4. Kaposi’s sarcoma. When present in the oral cavity, the typical purple lesions of KS are usually seen on the palate. If large, the lesions may ulcerate due to local trauma. Biopsy establishes the diagnosis.
5. Non-Hodgkin’s lymphoma can cause oral cavity disease in HIV patients. It may present as a mass lesion, tonsillar in origin, or as ulceration of the mucosa. Biopsy establishes the diagnosis.

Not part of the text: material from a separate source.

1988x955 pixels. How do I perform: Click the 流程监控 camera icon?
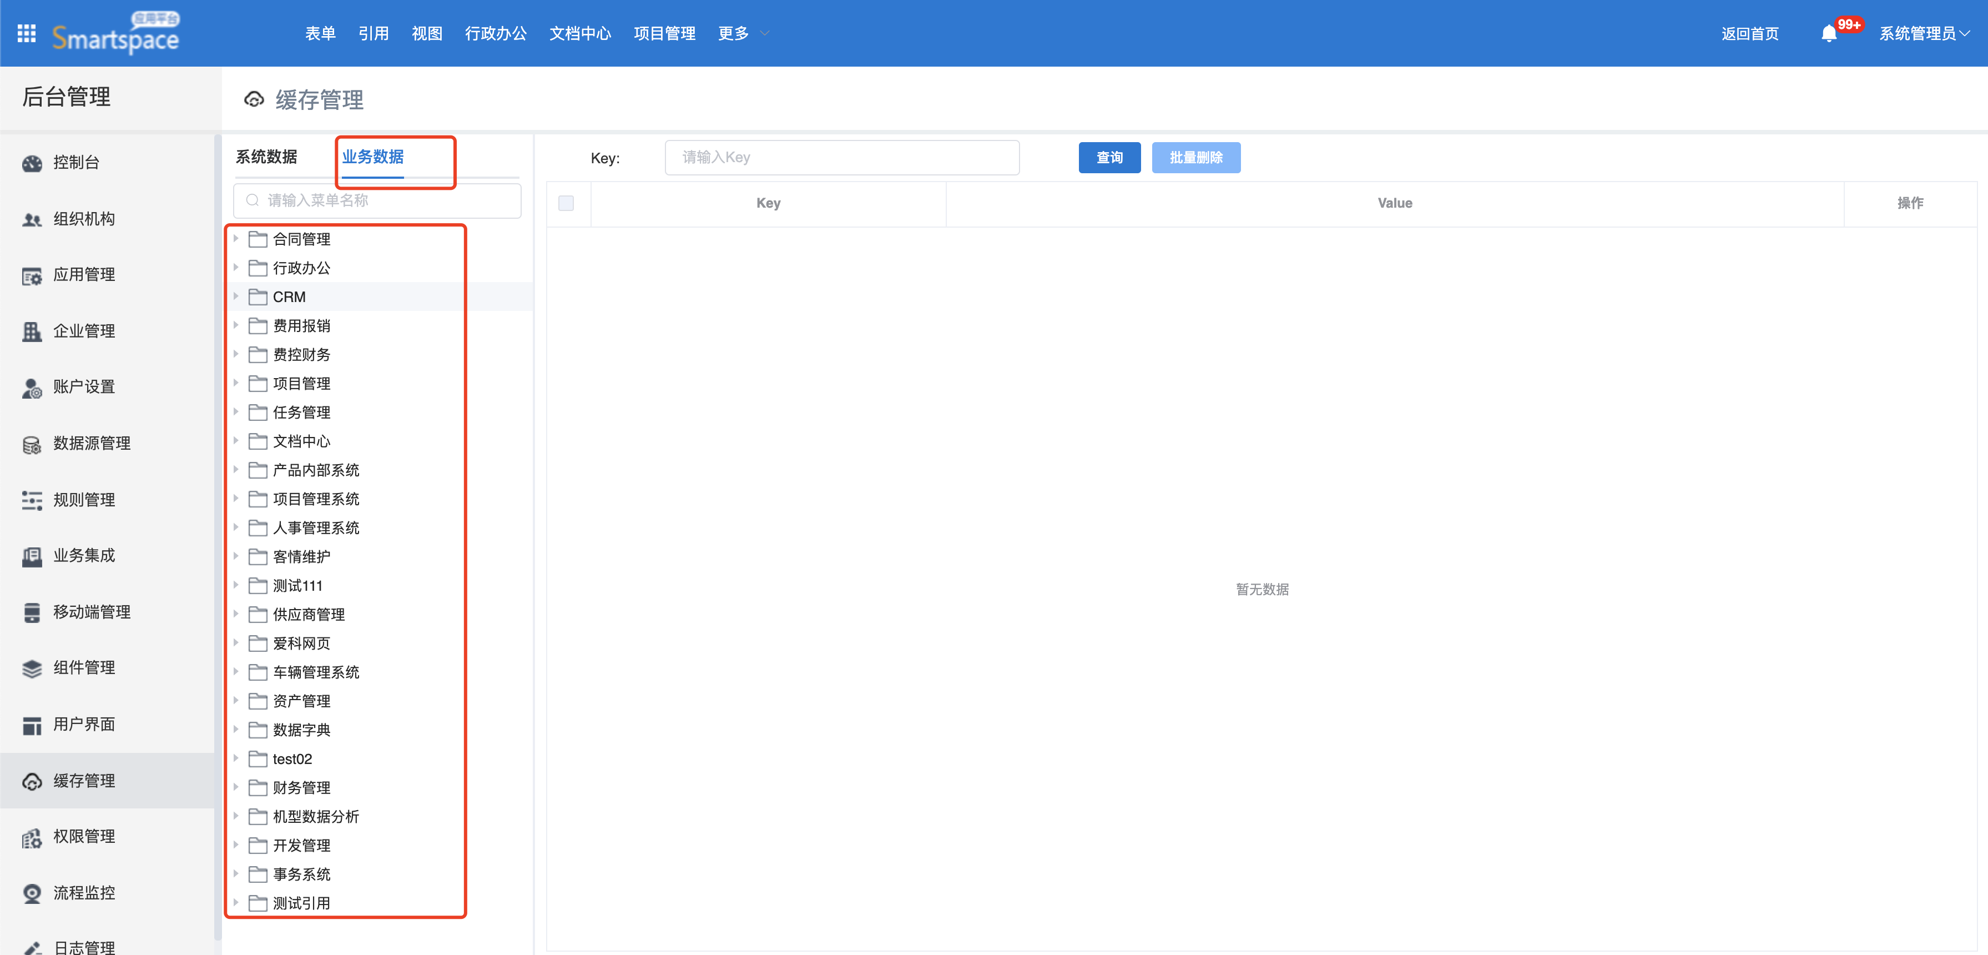(x=32, y=893)
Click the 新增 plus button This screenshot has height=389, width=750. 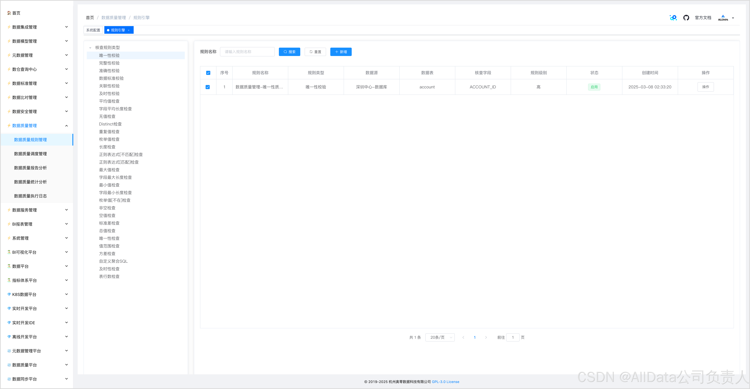point(341,52)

Disseminated candidiasis and candidemia
In HIV-infected individuals, this is a rare and usually late event, typically occurring in patients with advanced immunosuppression. It is most often a hospital-acquired infection, with non-albicans Candida playing a significant role in pathogenesis. There has been a significant reduction in the incidence of nosocomial candidemia in HIV-infected patients in the post-HAART era [13]. Risk factors are those of nosocomial acquisition, including presence of a central venous catheter, use of gastric acid suppressants, nasogastric tubes, antibiotics, ICU admission [14], severe esophageal mucosal disease, advanced AIDS, concomitant opportunistic infections, non-albicans species, and neutropenia. Virtually every body organ can be affected by Candida infection. Involvement of the eyes (endophthalmitis), central nervous system (meningitis [15], encephalitis), and heart (endocarditis) are described but rare in the setting of HIV infection.

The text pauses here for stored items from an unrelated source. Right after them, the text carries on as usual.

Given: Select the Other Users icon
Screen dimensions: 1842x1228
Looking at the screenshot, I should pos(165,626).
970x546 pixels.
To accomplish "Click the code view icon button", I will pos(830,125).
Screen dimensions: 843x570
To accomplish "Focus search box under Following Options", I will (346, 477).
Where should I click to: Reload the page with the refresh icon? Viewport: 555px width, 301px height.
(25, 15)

Community-acquired candidemia and disseminated candidiasis in HIV is sometimes seen in countries where injection drug users make up a significant proportion of the HIV-infected population. This can present as end-organ disease such as endocarditis, endophthalmitis or skin lesions [16–18].
Diagnosis
Efforts to develop a standardized reproducible and clinically relevant method of susceptibility testing for yeasts have resulted in development of the NCCLS M27-A2 methodology [19], which has data-driven interpretive breakpoints for susceptibility of Candida spp. to antifungal agents (Table 28.1). Data relating to fluconazole and itraconazole are more readily available than for other antifungals. Susceptibility testing of Candida spp. is not routinely used in most laboratories. The identification of the species is often enough to predict likely antifungal susceptibility, and further testing is not required. However, in the setting of recurrent infection, failure to respond to initial therapy or systemic infection with non-albicans species, susceptibility testing may contribute to clinical decision making and can also be used to support a decision to switch from a parenteral to oral agent. The dose and delivery of the antifungal agent are important in interpreting the data, and host factors play a significant role in the clinical response to a particular agent irrespective of laboratory susceptibility data [20].